# Council workers sacked over giving mother £170,000 a year in benefits



## Ambrose (Jan 14, 2009)

Από εδώ

Council workers sacked over giving mother £170,000 a year in benefits 
Three council workers have been sacked after an Afghan mother was given £170,000 a year in benefits to live in a £1.2 million home. 

By Chris Irvine 
Last Updated: 8:30PM BST 09 Oct 2008
The Saindis were placed three months ago at their current £1.2m house which they are entitled to have by law given the size of their family 

Ealing Council was paying mother-of-seven Toorpakai Saiedi housing allowance of £12,458 a month, nearly five times the rent for a similar property in the same road. She also received £400 a week in benefits. 

The sacked housing officers, David Lewis, Gemma Calliste and Salma Khan claim they have been made scapegoats by Ealing Council. 

Mr Lewis, 37, said: "We are shocked and stunned that we've lost out jobs as we were just doing what we were told. 

"We were just doing our job, but it's a stupid system. I thought £12,000 a month was a lot but it was agreed by Rent Services so it was OK.

━━━━

DIRECTION 1:
Copy the passage from the post about the sacked Ealing Council workers, between "The sacked housing" and "so it was OK.", inclusive.
DIRECTION 2:
Continue the post about the sacked Ealing Council workers, starting right after its final sentence.

DATA SEGMENT:
━━━━

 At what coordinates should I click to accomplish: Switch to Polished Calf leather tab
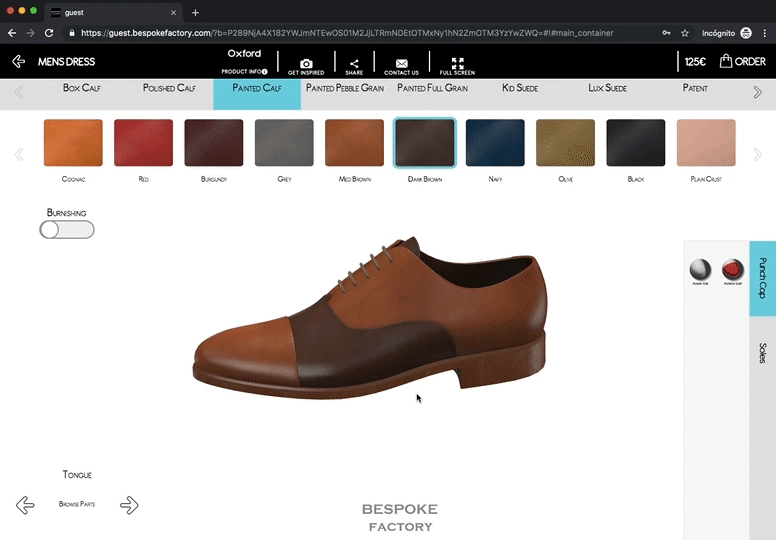click(x=169, y=89)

━━━━

EXERCISE OUTPUT 1:
The sacked housing officers, David Lewis, Gemma Calliste and Salma Khan claim they have been made scapegoats by Ealing Council. 

Mr Lewis, 37, said: "We are shocked and stunned that we've lost out jobs as we were just doing what we were told. 

"We were just doing our job, but it's a stupid system. I thought £12,000 a month was a lot but it was agreed by Rent Services so it was OK.

EXERCISE OUTPUT 2:
"We have basically been sacked with no notice. We were about to get permanent contracts and all of that has been taken away from us." 

Secretary of State for Work and Pensions James Purnell has now called for a review into housing benefits. 

Mr Purnell said: "It was never intended that the Local Housing Allowance could result in a payment of this magnitude and I am shocked and concerned by this situation. 

"I have already asked my officials to carefully examine this issue as part of our current Review of Housing benefit and expect them to report to me as a matter or urgency."

Πάντως, αν εφαρμοζόταν κάτι ανάλογο στην Ελλάδα εντός λογικών πλαισίων θα έλυνε μπαμ-και-κάτω το πρόβλημα της υπογεννητικότητας.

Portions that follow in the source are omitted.